Copy each line of the records that holds the string "label".

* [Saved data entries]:
....

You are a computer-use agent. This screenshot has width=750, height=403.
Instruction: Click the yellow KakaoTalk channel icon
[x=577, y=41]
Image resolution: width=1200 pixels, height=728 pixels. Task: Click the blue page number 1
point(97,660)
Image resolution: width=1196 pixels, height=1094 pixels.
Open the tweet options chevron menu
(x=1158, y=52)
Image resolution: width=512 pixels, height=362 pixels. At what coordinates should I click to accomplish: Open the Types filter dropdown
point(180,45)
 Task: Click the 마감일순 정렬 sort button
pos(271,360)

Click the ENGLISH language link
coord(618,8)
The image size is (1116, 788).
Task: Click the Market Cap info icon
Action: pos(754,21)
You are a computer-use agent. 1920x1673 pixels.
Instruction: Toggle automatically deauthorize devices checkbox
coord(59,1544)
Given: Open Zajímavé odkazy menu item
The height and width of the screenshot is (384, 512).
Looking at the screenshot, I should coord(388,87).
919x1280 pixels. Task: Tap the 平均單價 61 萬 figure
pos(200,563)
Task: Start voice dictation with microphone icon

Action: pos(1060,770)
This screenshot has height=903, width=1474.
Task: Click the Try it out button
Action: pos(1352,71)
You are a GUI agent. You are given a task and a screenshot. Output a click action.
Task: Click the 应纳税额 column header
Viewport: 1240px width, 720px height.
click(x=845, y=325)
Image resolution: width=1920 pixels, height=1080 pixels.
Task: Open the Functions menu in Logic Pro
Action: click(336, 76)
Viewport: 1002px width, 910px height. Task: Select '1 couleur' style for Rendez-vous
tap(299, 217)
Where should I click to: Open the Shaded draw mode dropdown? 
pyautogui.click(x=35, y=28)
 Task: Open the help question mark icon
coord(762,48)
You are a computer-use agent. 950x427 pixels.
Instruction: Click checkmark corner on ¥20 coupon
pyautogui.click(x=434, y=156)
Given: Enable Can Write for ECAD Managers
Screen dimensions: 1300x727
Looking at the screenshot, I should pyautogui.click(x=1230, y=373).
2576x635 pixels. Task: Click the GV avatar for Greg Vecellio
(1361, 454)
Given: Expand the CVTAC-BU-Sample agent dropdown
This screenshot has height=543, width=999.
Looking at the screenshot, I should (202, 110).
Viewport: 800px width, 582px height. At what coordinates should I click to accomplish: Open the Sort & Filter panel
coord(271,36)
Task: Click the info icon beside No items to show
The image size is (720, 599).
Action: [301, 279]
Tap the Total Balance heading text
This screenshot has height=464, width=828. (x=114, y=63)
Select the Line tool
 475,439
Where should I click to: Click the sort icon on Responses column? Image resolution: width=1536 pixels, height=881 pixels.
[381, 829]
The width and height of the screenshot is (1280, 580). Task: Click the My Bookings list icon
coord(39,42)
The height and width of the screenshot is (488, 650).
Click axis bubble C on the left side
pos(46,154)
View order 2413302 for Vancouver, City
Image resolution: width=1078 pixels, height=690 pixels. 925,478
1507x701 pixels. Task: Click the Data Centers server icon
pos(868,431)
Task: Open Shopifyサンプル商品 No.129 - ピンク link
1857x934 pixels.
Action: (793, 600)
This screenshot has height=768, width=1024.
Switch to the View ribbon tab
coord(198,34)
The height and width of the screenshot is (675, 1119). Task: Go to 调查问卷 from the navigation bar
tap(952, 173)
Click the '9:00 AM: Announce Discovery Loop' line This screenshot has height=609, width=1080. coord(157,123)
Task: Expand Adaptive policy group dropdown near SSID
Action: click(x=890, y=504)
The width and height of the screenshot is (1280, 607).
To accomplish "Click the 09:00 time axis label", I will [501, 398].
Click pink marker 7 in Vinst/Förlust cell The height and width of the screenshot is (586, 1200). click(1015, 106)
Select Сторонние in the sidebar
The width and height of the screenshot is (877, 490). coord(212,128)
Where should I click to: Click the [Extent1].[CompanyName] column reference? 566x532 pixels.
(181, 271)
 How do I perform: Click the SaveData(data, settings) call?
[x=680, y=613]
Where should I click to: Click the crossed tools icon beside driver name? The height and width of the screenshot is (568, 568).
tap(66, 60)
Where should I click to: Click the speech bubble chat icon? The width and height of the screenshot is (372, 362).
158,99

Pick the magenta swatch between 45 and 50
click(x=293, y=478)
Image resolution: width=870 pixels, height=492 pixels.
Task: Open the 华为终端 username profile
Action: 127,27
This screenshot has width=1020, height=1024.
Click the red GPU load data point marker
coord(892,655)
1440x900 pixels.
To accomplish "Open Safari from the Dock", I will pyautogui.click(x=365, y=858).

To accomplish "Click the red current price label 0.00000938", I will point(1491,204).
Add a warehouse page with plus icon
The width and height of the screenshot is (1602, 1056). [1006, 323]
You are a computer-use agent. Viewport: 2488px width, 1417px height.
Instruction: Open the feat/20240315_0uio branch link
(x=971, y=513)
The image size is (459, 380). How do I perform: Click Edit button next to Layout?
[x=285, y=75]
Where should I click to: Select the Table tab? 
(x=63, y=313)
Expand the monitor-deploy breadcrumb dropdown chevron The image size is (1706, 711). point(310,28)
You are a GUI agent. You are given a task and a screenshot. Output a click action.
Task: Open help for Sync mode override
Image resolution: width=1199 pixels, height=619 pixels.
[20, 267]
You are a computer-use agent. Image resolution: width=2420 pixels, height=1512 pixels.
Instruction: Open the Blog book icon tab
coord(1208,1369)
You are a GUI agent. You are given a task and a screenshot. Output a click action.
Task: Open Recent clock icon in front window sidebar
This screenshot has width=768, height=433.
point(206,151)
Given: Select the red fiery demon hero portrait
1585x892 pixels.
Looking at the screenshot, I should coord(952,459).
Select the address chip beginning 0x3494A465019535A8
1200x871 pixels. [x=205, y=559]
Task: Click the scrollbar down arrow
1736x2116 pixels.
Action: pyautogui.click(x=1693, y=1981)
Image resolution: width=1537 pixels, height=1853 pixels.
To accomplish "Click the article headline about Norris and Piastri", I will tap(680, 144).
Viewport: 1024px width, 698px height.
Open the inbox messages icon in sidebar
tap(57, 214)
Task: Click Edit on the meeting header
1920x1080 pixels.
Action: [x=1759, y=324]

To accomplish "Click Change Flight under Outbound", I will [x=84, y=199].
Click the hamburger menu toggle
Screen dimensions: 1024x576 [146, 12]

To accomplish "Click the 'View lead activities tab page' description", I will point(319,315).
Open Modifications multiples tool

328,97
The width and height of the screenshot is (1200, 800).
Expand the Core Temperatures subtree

....

* [RESULT FOR THIS EXERCISE]:
To accomplish "Click the 09:00 time axis label", I will [501, 398].
To accomplish "Click the red current price label 0.00000938", I will point(1491,204).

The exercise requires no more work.